The attack used a Windows exploit known as EternalBlue.
United Kingdom security researcher "MalwareTech", who helped to limit the ransomware attack, predicted "another one coming... quite likely today".
The non-profit US Cyber Consequences Unit research institute estimated that total losses from the attack would range in the hundreds of millions of dollars, but not exceed $1 billion. The latest count is over 200,000 victims in at least 150 countries, and those victims, many of those will be businesses, including large corporations.
"We will get a decryption tool eventually, but for the moment, it's still a live threat and we're still in disaster recovery mode", Europol director Rob Wainwright told CNN on Sunday.
The indiscriminate attack, which began Friday, struck banks, hospitals and government agencies in more than 150 countries, exploiting known vulnerabilities in old Microsoft computer operating systems.
"It was early morning Saturday for us, and that meant the bulk of us weren't at our keyboards", the prime minister's cyber security adviser Alastair MacGibbon said.
That original software was created by US National Security Agency hackers and kept for their own use - until it was exposed in a massive leak of NSA data in April.
Meanwhile, the New Zealand government communications security bureau said it had not received any reports of the malware infection.
Several hospitals in London and other parts of England and Scotland were affected and some reportedly halted surgeries amid fears the lives of patients were at risk.More news: British Columbia Liberals hang on to win minority government
More news: Diamondbacks C Iannetta placed on concussion DL
More news: Fan banned from Fenway Park after using racial slur
However, he said that so far "remarkably" few payments had been made by victims of the attack.
He said tech companies, customers and the government need to "work together" to protect against attacks.

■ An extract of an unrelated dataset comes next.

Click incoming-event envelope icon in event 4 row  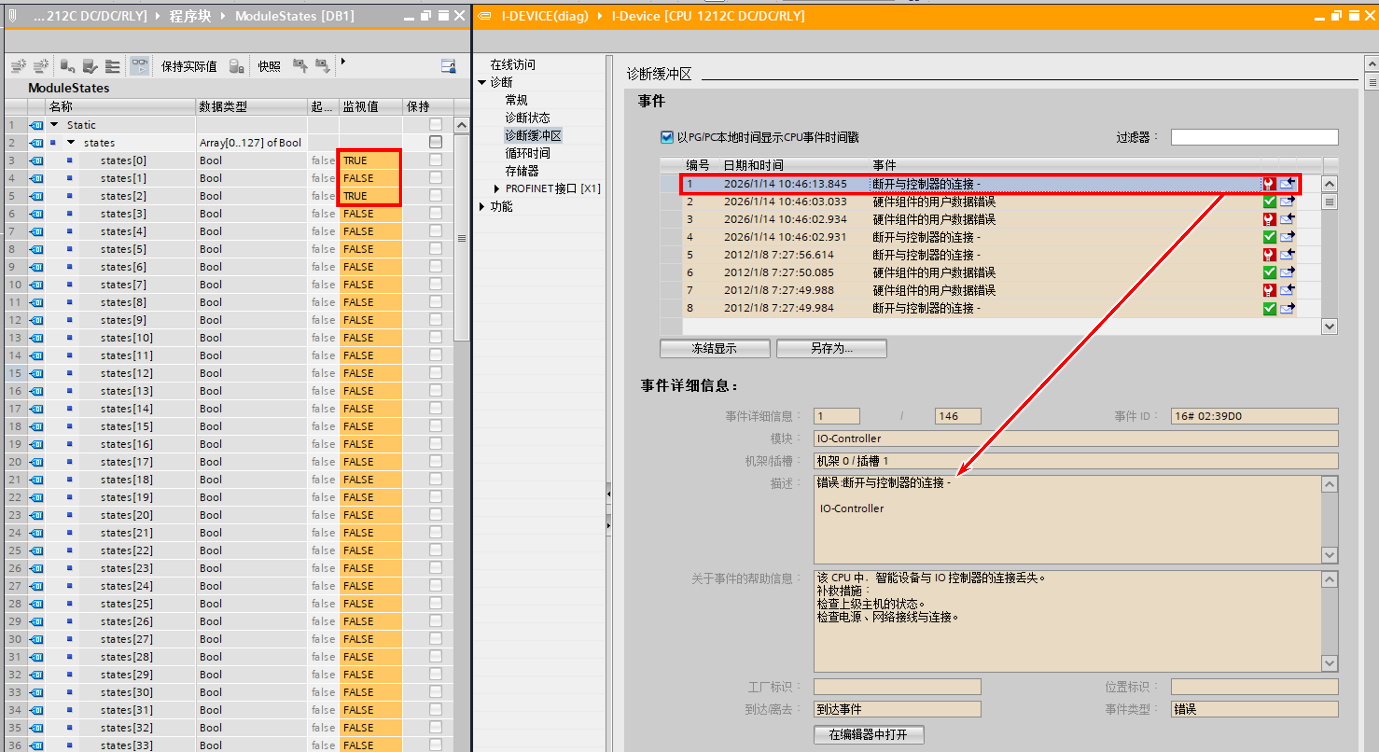(x=1287, y=237)
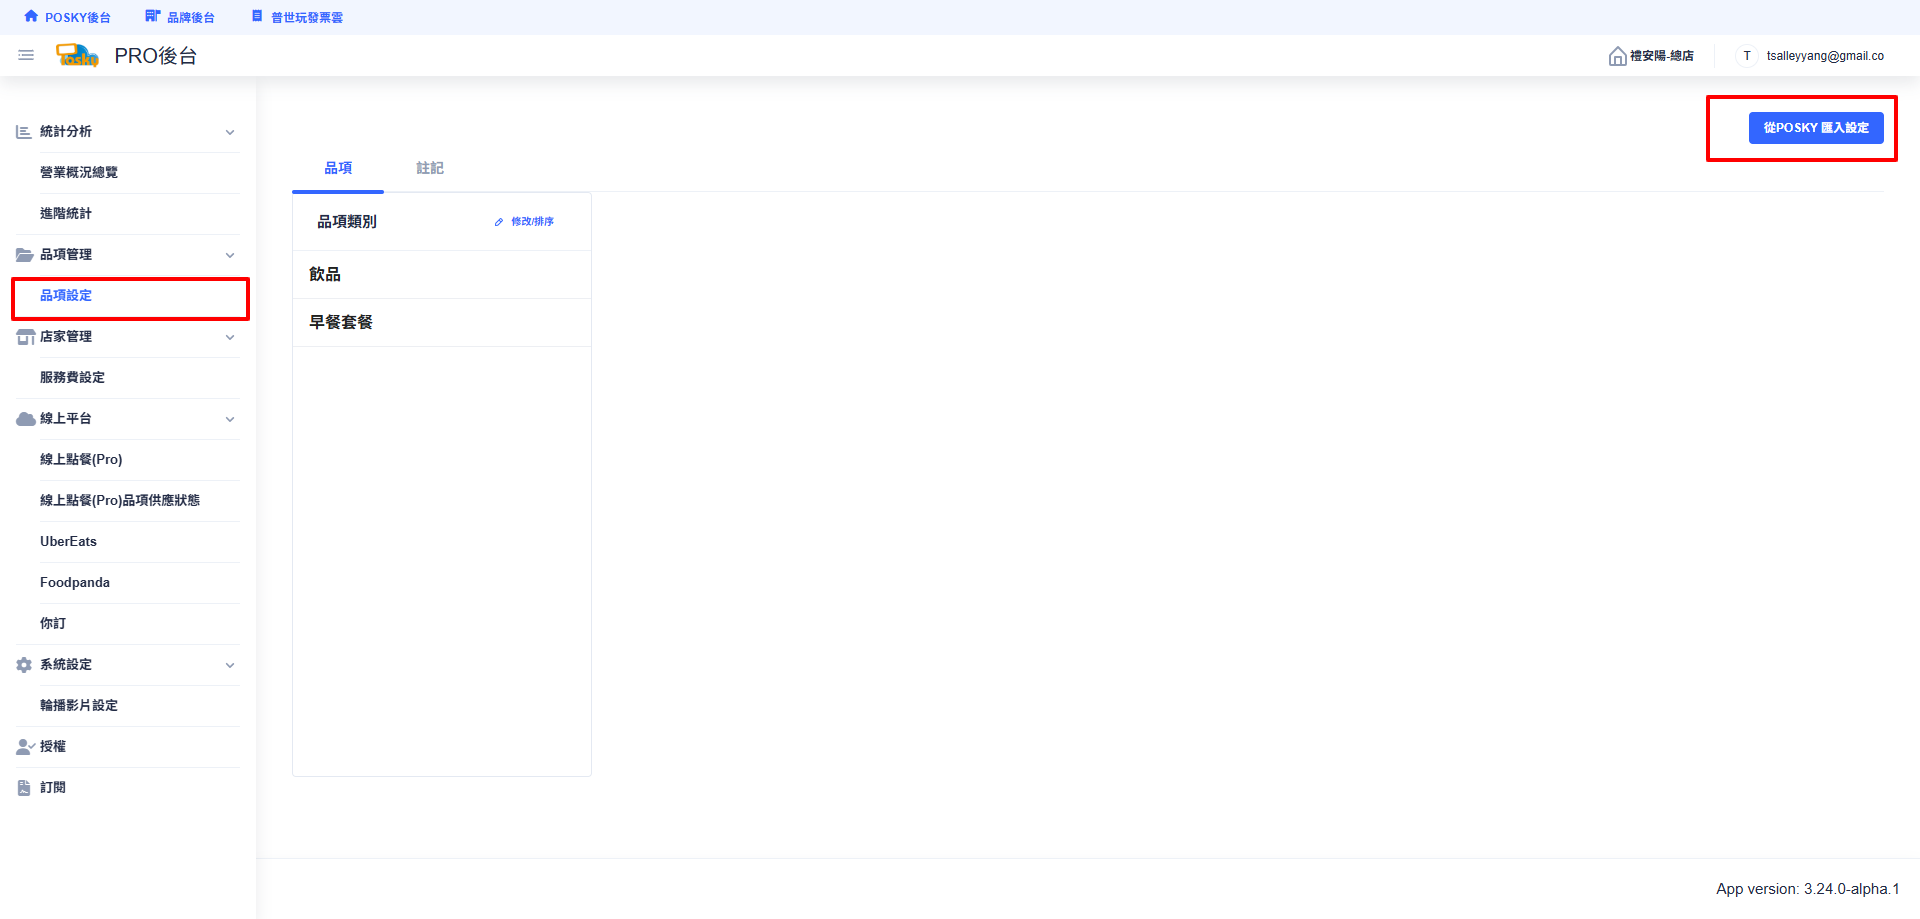
Task: Click the POSKY truck logo
Action: (x=77, y=56)
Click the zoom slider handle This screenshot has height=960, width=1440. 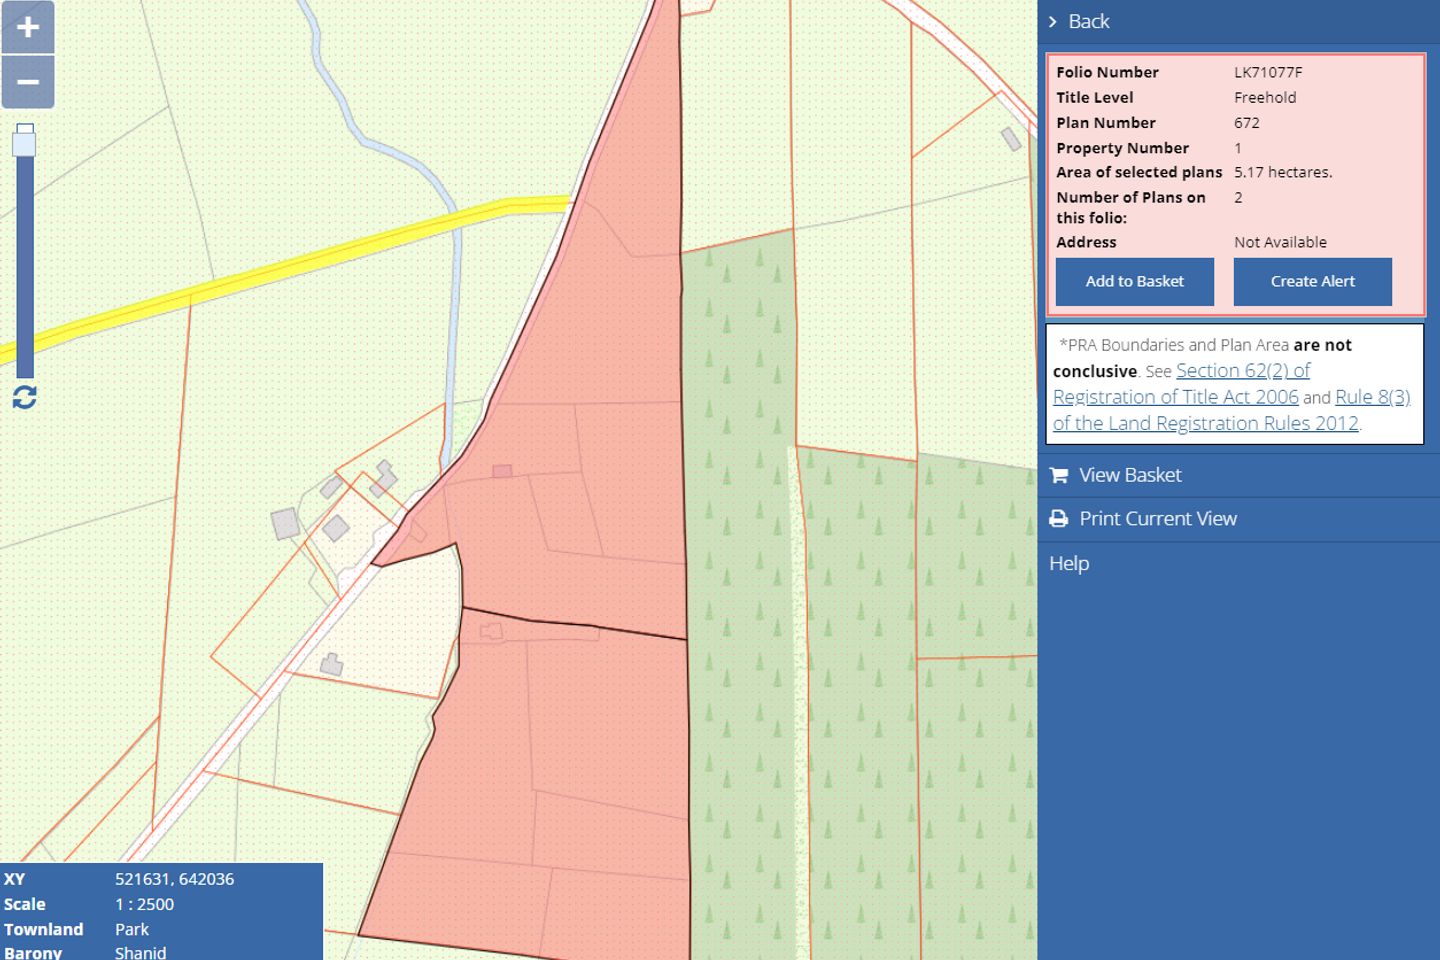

The attack, called WannaCry (or WannaCrypt), is a lesson to both the IT industry and consumers, Microsoft's President and Chief Legal Officer Brad Smith argued in a blog post Sunday.
As almost 45 NHS organisations from London to Scotland were hit in the "ransomware" attack on Friday, patients of the state-funded countrywide service faced chaos as appointments and surgeries had to be cancelled.
Around a fifth of NHS trusts were hit in the attack, forcing them to postpone operations and procedures over the weekend.
According to a report in ZeroHedge, ATMs in China are being affected by the ransomware.
Symantec said the majority of organisations affected were in Europe.
Vicente Diaz, a security analyst at Kaspersky, said big companies would have spent the weekend implementing such measures, but smaller firms without a dedicated security team could still suffer from the malware.